Task goal ▸ Pull out every line in the rows below that contains the word "sidebar" and list those lines as they appear.

==============================

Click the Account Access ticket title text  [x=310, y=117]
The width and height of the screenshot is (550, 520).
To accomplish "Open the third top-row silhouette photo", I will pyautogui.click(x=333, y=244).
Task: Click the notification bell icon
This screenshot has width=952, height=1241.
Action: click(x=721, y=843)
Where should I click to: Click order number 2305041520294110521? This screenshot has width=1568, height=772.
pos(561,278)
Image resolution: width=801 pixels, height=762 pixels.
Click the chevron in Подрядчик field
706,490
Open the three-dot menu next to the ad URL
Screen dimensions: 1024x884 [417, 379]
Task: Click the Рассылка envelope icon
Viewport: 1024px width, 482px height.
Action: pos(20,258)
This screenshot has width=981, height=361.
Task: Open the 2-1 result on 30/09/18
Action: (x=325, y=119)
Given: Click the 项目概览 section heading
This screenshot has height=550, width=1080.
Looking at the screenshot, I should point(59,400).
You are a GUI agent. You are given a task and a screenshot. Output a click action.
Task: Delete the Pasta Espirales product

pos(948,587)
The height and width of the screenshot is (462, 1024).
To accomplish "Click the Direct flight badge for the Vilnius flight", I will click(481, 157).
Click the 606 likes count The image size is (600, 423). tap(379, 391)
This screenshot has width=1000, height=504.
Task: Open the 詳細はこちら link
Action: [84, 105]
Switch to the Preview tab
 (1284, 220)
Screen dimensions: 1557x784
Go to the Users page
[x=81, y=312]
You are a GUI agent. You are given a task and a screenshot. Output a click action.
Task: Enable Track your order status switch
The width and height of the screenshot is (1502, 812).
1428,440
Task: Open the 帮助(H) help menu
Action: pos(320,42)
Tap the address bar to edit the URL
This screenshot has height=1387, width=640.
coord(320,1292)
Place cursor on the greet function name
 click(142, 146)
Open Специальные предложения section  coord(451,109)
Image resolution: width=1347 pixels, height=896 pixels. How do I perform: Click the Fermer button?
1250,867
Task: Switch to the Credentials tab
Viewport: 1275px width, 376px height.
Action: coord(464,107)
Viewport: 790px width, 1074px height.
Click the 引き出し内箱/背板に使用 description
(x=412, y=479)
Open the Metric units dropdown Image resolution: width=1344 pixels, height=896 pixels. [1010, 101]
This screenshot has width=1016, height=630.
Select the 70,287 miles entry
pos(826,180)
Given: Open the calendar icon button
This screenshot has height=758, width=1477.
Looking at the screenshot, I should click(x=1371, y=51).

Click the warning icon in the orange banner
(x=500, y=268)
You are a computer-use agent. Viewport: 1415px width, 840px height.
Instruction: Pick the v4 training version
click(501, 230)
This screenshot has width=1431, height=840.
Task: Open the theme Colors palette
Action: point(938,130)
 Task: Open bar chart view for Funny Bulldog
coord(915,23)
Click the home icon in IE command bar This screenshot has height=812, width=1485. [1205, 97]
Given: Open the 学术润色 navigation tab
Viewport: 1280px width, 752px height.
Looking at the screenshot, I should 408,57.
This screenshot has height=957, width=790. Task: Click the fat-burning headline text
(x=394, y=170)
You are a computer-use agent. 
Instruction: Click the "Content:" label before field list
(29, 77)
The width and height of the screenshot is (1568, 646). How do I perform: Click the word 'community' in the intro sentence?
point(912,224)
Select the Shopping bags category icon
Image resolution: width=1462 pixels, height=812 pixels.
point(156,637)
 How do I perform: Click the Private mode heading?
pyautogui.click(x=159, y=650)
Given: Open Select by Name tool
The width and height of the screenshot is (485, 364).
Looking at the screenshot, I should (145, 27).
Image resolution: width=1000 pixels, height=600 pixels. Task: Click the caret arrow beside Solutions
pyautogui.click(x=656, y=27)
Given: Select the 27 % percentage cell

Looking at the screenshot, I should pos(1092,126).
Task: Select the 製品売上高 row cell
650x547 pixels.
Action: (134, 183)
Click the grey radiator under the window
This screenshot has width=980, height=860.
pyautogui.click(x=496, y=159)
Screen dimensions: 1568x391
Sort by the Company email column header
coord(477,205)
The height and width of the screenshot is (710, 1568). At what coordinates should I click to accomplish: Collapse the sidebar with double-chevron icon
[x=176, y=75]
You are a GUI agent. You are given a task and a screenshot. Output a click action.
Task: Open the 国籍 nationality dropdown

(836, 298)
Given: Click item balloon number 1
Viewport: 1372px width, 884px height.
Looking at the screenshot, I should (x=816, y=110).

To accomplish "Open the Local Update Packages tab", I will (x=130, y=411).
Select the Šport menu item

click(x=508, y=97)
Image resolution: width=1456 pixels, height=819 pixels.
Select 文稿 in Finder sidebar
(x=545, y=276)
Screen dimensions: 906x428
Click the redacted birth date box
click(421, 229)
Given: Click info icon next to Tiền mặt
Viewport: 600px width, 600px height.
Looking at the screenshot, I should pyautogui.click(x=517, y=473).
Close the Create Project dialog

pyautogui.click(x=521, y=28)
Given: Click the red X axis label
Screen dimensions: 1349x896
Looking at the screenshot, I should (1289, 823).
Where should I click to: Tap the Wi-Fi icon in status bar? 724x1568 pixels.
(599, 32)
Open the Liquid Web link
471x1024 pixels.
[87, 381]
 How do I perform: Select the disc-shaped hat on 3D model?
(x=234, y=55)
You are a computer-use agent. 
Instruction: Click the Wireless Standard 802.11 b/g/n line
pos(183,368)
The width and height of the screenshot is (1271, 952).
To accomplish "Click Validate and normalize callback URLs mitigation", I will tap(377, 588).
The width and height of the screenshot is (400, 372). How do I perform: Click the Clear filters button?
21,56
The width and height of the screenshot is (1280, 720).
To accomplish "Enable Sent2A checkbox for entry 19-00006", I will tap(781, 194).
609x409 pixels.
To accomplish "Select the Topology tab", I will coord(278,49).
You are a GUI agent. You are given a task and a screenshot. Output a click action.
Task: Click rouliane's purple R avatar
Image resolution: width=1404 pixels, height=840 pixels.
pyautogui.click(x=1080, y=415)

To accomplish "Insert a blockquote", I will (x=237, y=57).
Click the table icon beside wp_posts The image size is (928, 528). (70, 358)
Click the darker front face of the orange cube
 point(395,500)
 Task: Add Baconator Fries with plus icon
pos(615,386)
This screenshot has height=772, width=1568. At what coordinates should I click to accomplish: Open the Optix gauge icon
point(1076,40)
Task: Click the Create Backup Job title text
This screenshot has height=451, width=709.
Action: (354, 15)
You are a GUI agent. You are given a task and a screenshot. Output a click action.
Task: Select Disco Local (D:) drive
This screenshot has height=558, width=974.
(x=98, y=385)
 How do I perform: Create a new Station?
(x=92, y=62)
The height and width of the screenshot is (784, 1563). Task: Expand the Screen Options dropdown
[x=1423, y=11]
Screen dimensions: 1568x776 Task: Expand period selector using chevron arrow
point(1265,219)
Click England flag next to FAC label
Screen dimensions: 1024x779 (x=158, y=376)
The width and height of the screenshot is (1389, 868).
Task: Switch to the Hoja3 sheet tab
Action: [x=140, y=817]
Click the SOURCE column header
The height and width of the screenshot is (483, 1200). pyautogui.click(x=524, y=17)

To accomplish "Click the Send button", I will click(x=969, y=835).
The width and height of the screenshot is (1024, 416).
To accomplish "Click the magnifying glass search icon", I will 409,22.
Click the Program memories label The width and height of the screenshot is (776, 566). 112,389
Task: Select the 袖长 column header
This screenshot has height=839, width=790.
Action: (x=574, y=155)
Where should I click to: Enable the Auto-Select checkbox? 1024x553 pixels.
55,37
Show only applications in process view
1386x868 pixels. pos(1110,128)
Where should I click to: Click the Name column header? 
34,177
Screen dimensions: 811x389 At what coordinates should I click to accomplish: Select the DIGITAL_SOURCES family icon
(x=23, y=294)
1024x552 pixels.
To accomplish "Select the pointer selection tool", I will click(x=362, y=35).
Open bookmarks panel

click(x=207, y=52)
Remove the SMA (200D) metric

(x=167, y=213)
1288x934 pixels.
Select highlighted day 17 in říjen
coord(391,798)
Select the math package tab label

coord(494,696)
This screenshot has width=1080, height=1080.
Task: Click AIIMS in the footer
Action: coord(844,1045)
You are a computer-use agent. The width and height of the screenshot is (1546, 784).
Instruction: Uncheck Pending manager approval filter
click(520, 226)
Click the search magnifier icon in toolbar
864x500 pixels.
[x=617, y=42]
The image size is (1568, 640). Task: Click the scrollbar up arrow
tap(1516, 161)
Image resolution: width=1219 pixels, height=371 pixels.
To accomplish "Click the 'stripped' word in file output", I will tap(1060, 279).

==============================

Solution for this task ▸
The height and width of the screenshot is (710, 1568). At what coordinates should I click to accomplish: Collapse the sidebar with double-chevron icon
Select 文稿 in Finder sidebar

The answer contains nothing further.